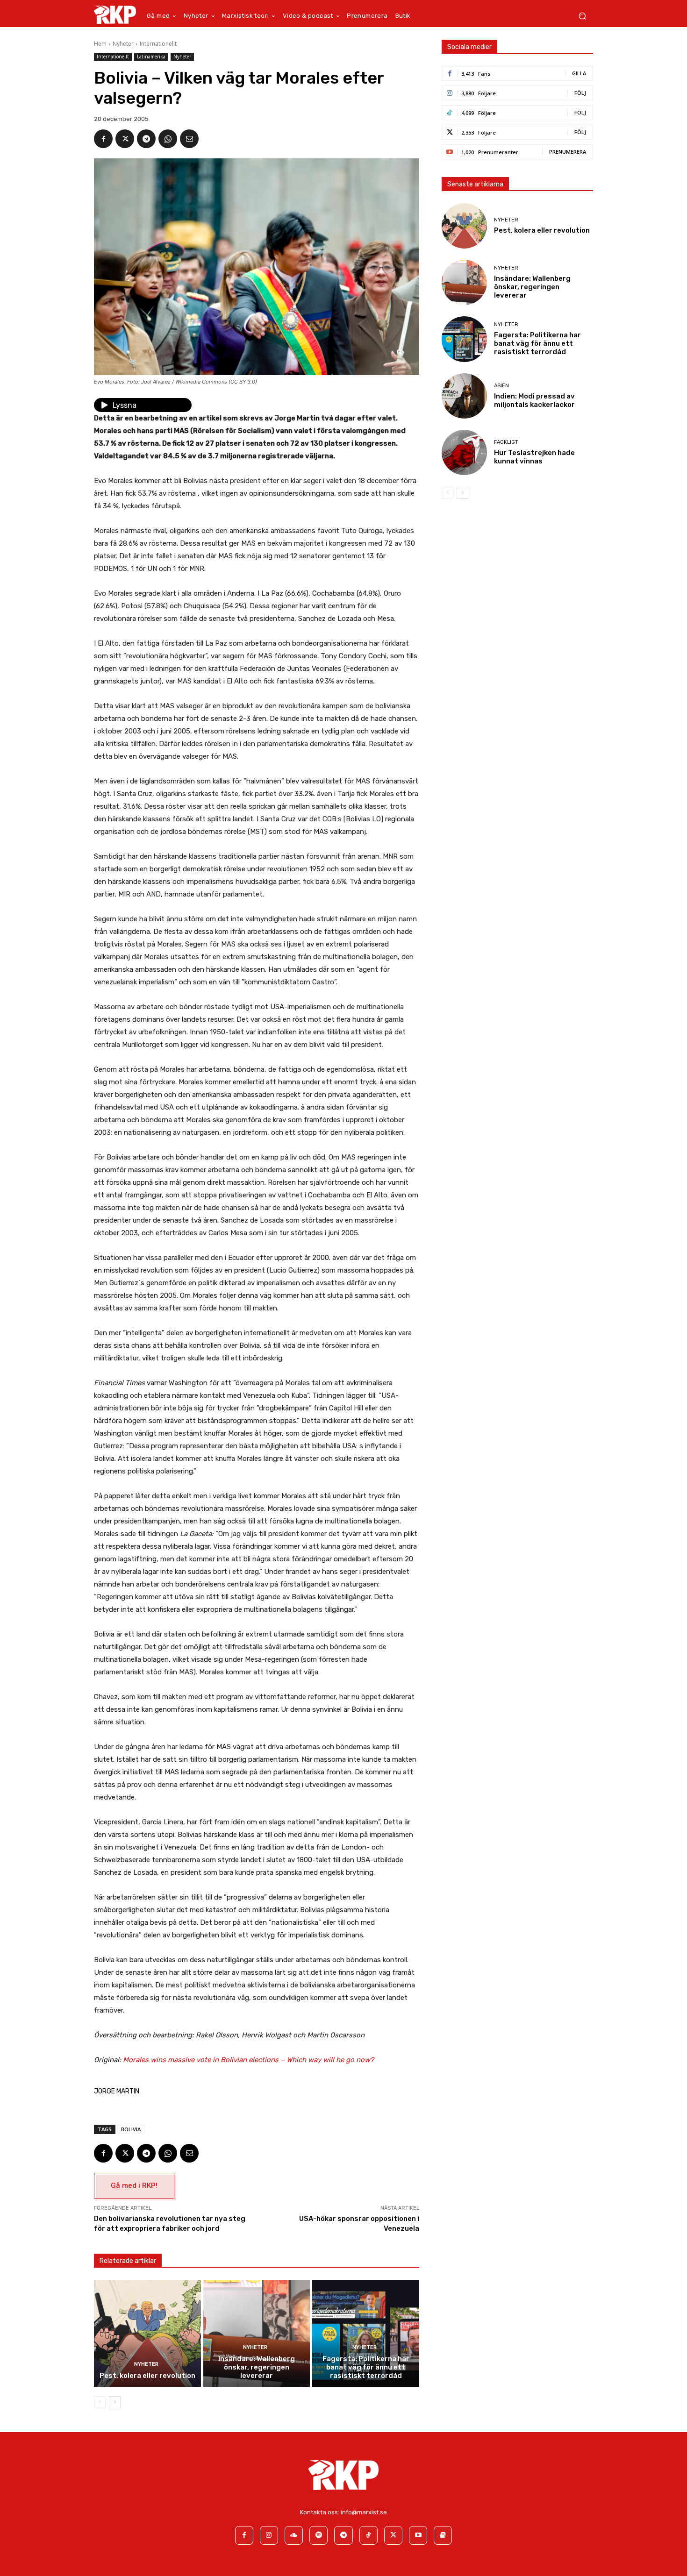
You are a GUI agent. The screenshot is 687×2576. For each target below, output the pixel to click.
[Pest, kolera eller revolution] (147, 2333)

──────

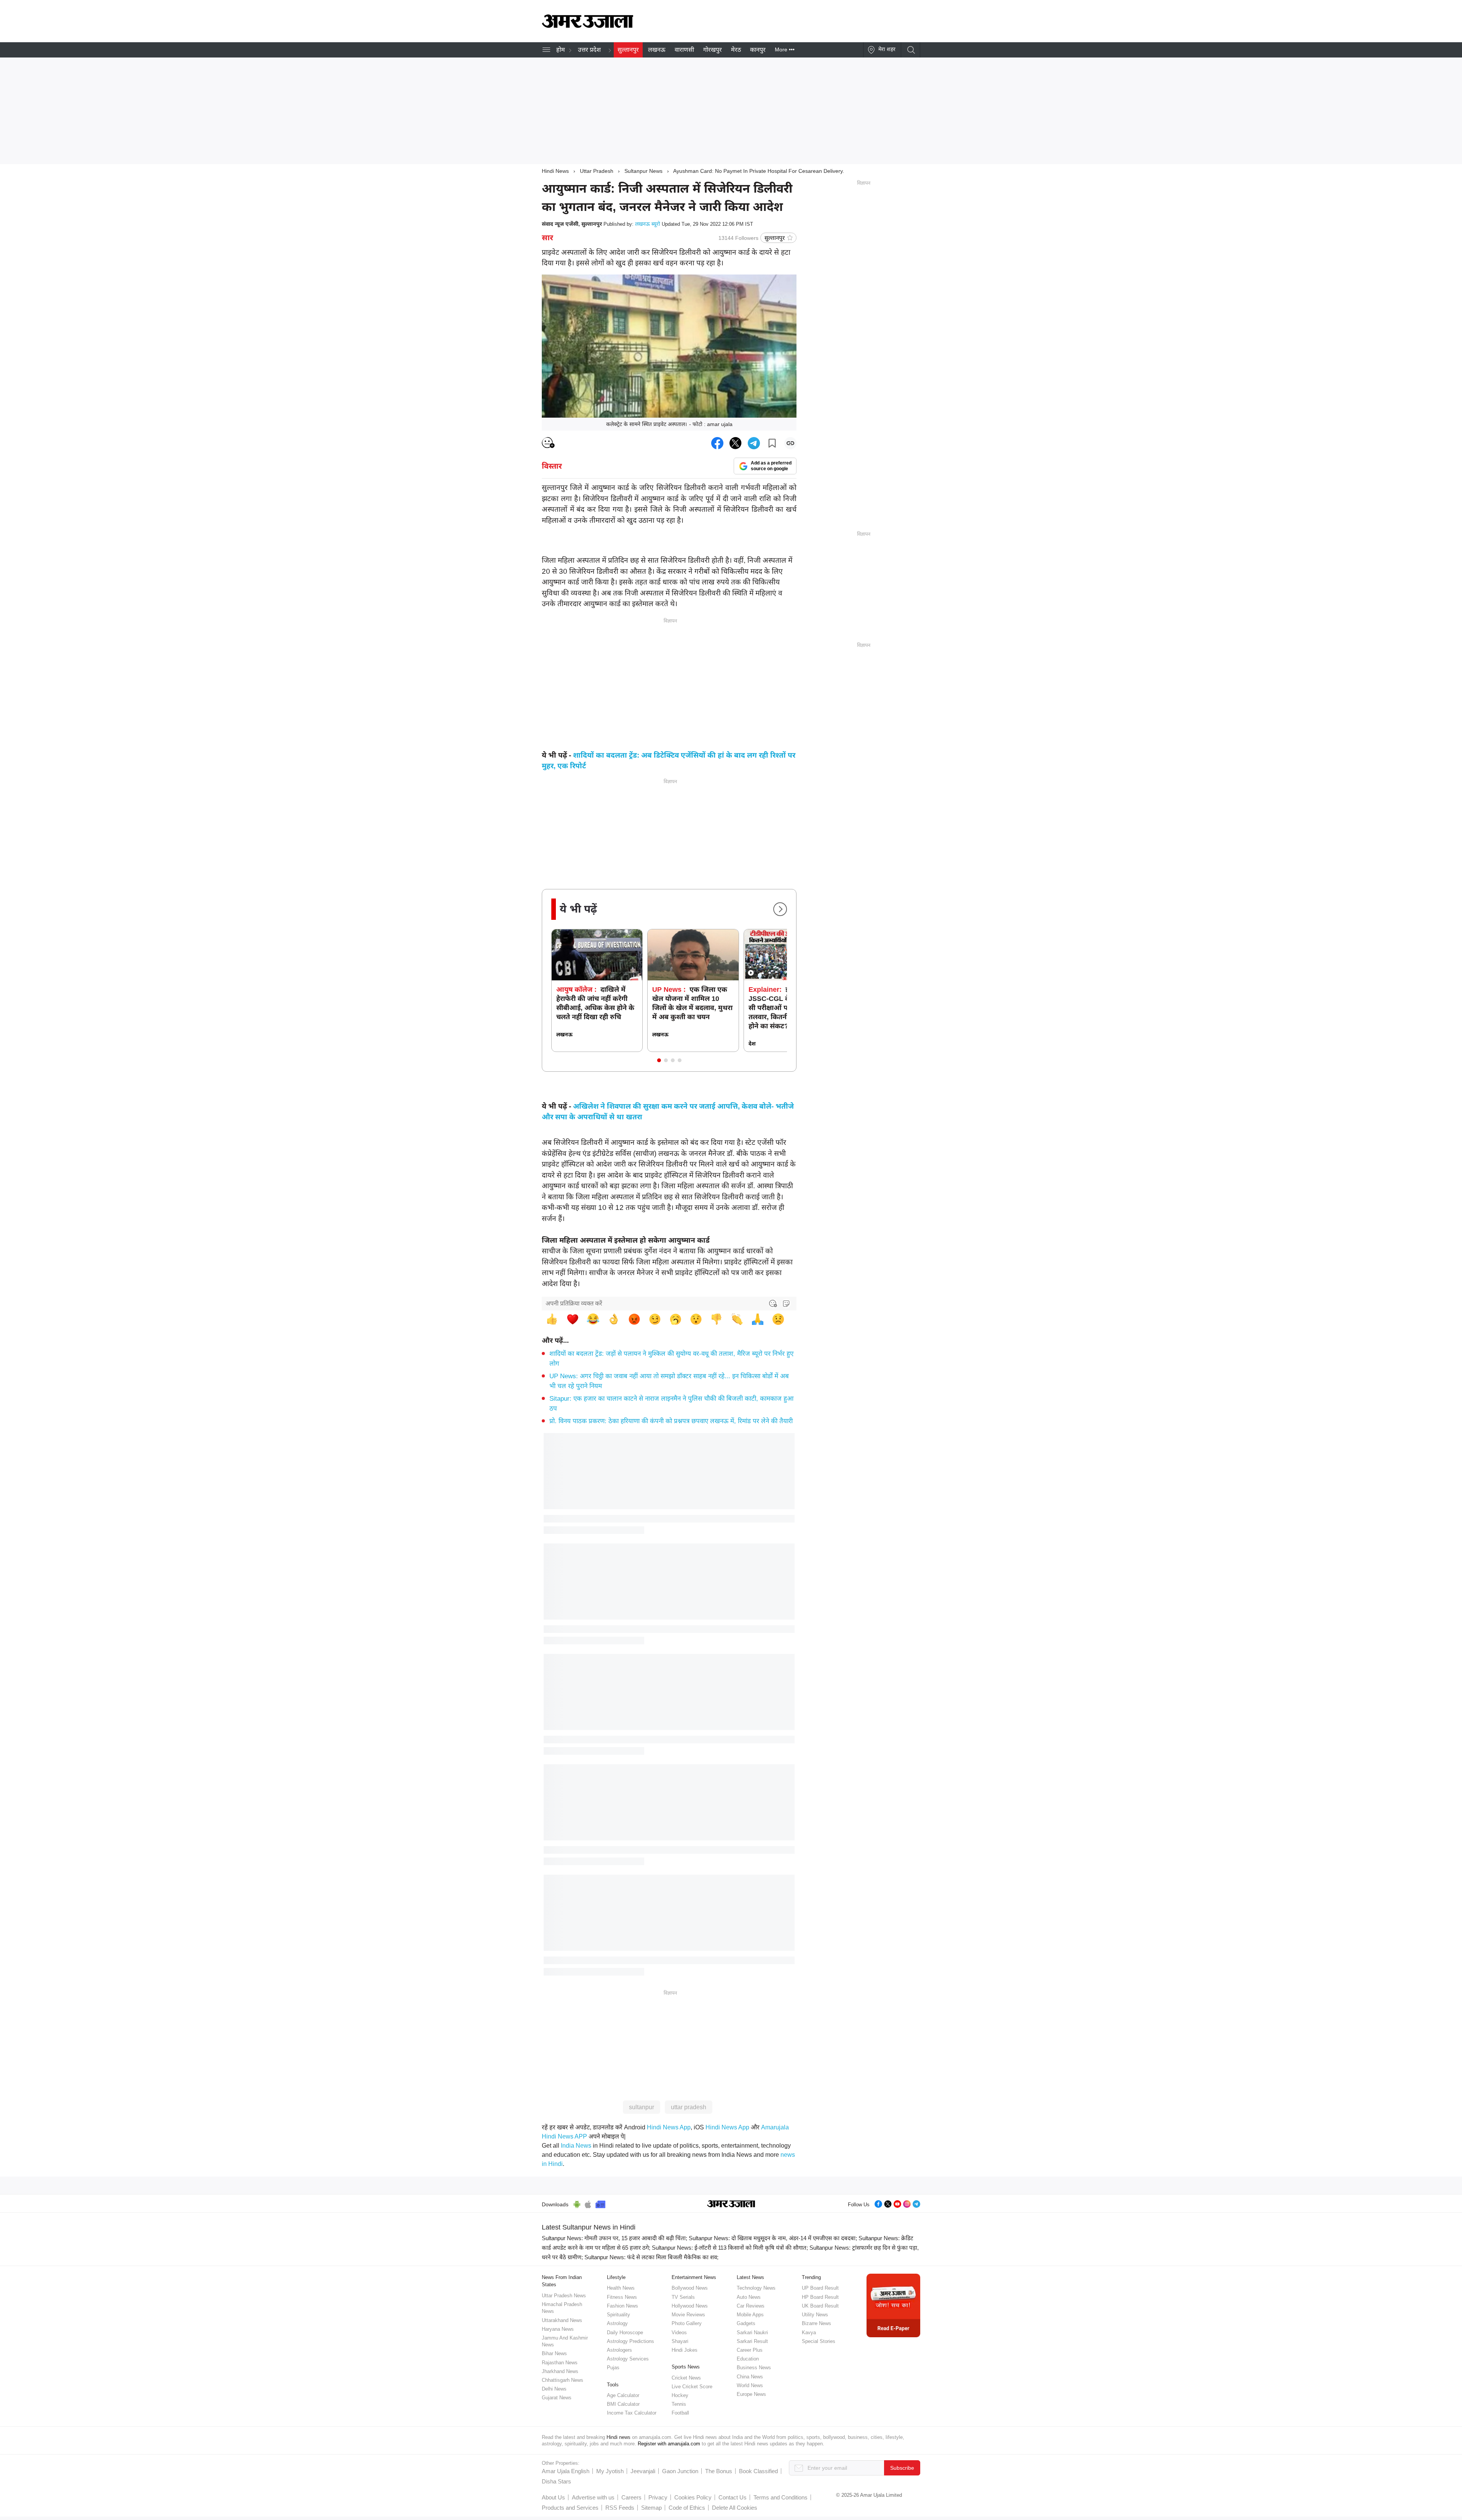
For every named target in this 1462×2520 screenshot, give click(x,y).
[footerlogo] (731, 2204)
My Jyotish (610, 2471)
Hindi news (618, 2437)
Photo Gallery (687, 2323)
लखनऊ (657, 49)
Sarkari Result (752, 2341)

──────

**Work item**
Using the records above, set down exactly the lines from the one with "You are a GUI" through the one with "[Pest, kolera eller revolution] (147, 2333)", inclusive, and nothing more.

**Task output**
You are a GUI agent. The screenshot is 687×2576. For each target below, output the pixel to click.
[Pest, kolera eller revolution] (147, 2333)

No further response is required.